*EXERCISE OBJECTIVE*.
No pictures go in the copy. Restate, word for word, each line from the one containing "450x242 pixels." through the last line below.

*EXERCISE MATERIALS*.

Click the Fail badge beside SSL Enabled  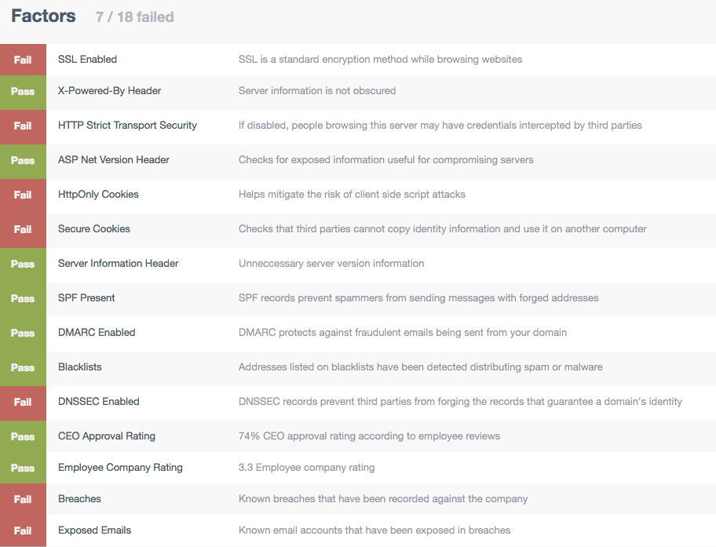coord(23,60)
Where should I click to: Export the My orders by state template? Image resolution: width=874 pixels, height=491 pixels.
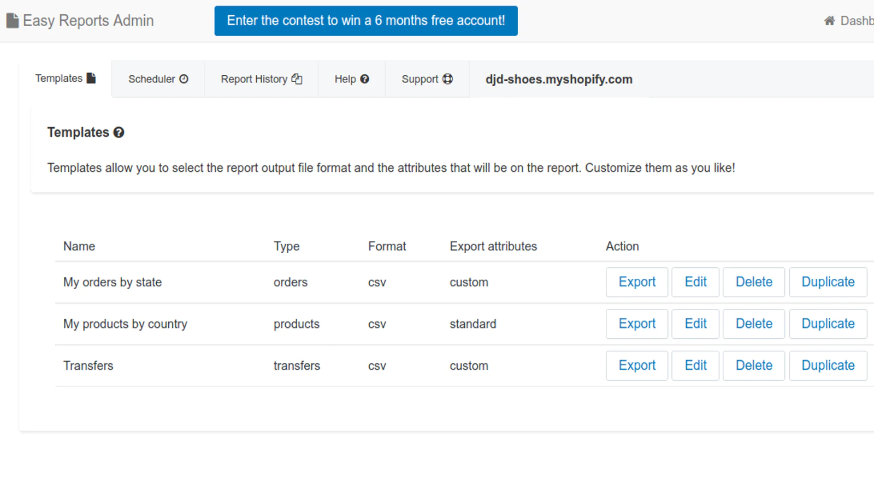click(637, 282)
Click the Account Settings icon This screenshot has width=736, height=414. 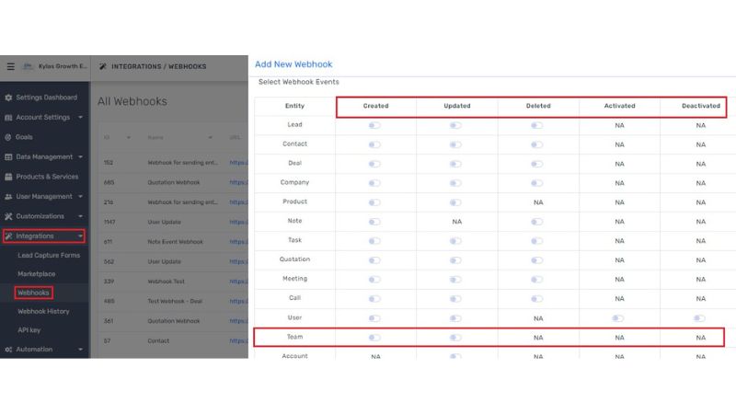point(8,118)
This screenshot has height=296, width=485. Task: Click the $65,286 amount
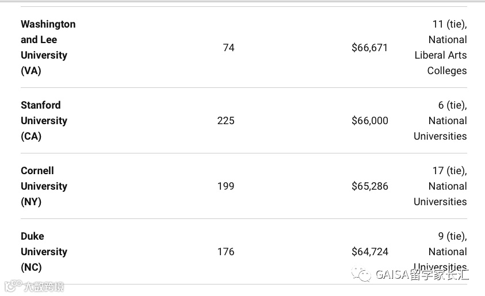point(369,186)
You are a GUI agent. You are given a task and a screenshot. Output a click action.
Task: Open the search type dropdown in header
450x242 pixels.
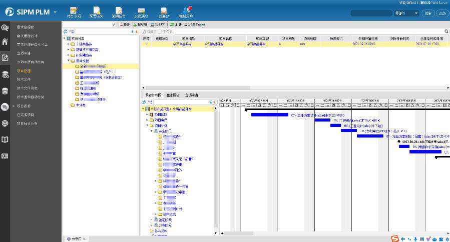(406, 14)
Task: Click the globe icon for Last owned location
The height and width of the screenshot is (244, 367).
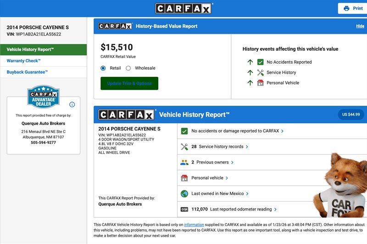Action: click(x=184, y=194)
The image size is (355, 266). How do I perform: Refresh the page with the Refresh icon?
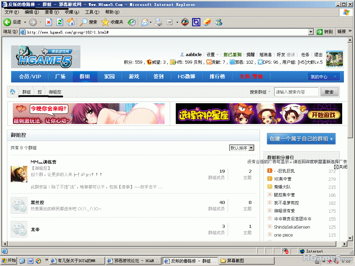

*SOLUTION TO THIS TASK*.
450x242 pixels.
(406, 14)
Task: Click the globe icon for Last owned location
The height and width of the screenshot is (244, 367).
Action: click(x=184, y=194)
The image size is (355, 266). How do I perform: Refresh the page with the Refresh icon?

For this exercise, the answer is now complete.